We're dealing mostly with speculation here, but according to Kurt Helin of NBC, most of the 76ers' expendable parts are available, which includes Turner, Spencer Hawes and Thaddeus Young. With Turner, there's a concern that the disappointing three-year vet's value might actually sink even lower if the team doesn't ship him out before the season starts.
The Sixers are starting over. Let's hope they use their high lottery pick in 2014 more effectively than the one they wasted on Turner.
If the New Orleans Pelicans' uniform debut party is any indication, it certainly doesn't seem like they're interested in trading Ryan Anderson. After all, he was prominently featured in the unveiling of the team's new duds.
But if the Pelicans have designs on balancing out the roster of their rebuilding project, they'll revisit the rumored discussions they had with the Houston Rockets in July.
According to Adrian Wojnarowski of Yahoo! Sports, the Pelicans had a hankering for Omer Asik, with Anderson theoretically heading to the Rockets in exchange for the Turkish big man.

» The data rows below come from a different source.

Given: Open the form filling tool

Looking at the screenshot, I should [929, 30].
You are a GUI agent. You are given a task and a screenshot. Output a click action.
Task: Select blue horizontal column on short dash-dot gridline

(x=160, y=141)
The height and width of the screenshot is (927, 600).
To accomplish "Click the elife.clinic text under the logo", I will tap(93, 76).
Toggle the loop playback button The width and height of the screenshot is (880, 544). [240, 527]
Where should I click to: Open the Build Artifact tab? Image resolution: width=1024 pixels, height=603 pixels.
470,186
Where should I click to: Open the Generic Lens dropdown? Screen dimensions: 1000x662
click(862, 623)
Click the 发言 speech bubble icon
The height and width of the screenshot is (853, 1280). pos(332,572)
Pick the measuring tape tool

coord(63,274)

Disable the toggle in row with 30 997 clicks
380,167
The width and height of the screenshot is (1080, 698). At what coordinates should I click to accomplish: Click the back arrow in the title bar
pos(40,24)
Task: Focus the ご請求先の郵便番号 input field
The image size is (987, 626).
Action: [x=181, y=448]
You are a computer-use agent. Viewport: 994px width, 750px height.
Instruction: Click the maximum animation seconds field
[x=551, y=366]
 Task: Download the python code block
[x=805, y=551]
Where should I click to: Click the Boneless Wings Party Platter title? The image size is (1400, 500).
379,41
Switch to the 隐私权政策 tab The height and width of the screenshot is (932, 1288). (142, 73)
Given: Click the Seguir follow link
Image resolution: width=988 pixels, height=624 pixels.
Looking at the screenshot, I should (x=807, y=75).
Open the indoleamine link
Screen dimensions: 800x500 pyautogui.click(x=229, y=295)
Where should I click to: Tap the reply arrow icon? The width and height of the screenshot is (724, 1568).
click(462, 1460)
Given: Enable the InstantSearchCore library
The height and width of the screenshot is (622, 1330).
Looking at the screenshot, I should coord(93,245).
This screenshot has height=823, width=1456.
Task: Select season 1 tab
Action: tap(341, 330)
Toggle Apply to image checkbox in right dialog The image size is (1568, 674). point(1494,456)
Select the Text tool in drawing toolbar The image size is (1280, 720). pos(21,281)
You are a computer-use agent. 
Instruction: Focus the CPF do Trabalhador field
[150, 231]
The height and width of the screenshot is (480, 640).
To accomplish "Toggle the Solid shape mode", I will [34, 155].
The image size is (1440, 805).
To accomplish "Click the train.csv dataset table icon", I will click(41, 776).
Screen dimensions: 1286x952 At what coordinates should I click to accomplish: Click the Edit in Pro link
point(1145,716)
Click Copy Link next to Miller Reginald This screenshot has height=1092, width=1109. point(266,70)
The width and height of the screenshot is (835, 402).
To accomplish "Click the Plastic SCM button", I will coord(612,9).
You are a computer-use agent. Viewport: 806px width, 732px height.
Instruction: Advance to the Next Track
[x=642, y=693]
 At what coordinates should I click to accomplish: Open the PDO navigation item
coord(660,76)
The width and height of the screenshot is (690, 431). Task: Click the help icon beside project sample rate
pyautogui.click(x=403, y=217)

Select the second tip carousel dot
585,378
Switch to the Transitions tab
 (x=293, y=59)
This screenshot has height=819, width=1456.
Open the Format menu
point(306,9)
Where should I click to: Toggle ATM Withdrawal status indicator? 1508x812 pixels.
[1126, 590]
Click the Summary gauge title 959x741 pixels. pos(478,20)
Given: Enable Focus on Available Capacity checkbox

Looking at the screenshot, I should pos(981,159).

Anderson is a terrific player, capable of spreading the floor on offense and hauling down rebounds aplenty. But he's not an ideal fit in a front line that features the undersized Tyreke Evans at small forward and (probably) the all-finesse Anthony Davis at center.
Asik would bring exactly the kind of defense, toughness and size that the Pelicans need.
Maybe once training camp rolls around, and the Pelicans realize how soft they are up front, they'll pull the trigger.
The Phoenix Suns are a an unusual case. Still in the fledgling stages of a fresh, post-Steve Nash start, this is a team that has loads of flexibility, big ambitions and no potential star power whatsoever. (Sorry, Eric Bledsoe and Goran Dragic, you guys have to do a little more before you qualify).
Maybe that's why they're so blatantly dangling draft picks on the trade market.
New Phoenix GM Ryan McDonough told Adam Green of ArizonaSports.com:
We could have as many as three next [first-round picks] year and two the year after. When teams have maybe a disgruntled superstar, what are they looking for in return? Well, they're looking for picks, that's what they want. I think we're well positioned to strike if and when the next disgruntled superstar becomes available.
Perfect! Stars get disgruntled all the time!
The Suns are primed to pounce on a potentially risky cornerstone as soon as another team makes one available. Oddly, the rebuilding Kings would be a nice trading partner for Phoenix. Cousins could flip out at any second, and the Suns would be happy to snatch him up for a few first-round selections.
Remember, there are still about three months left between now and the start of the season. When's the last time the NBA news cycle went a full quarter of a calendar year without a trade demand from a star?
The Suns are sure to make a run at some discontented soul before the regular season starts.
Rajon Rondo is still relatively young (27) and reasonably priced (owed a total of about $25 million over the next two years). So you could make a case that he's worth keeping around through the Celtics' upcoming rebuild.
But the same can't be said for Kris Humphries or Gerald Wallace.
Both Brooklyn Nets castoffs are grossly overpaid and on the wrong side of the aging curve for what Boston has in mind. Humphries' contract expires after this season, so he's much more likely to be dealt at the trade deadline to a cap-strapped team looking for relief than he is before the year starts.
Wallace, though, is on the hook for three full seasons at the ungodly rate of $10 million per year. In other words, he has no place on a team like the Celtics, who aren't (and shouldn't be) trying to win games this year.
Don't rule out deals involving Brandon Bass or Jeff Green, either. The Celtics are caught in some kind of middle ground right now as they hover between a full-on demolition and an ill-advised run at the No. 8 seed. They'll soon realize that there's a lot more sense in getting rid of their aging vets and embracing a new start.
When that happens, Boston's vets will be on the block in a hurry.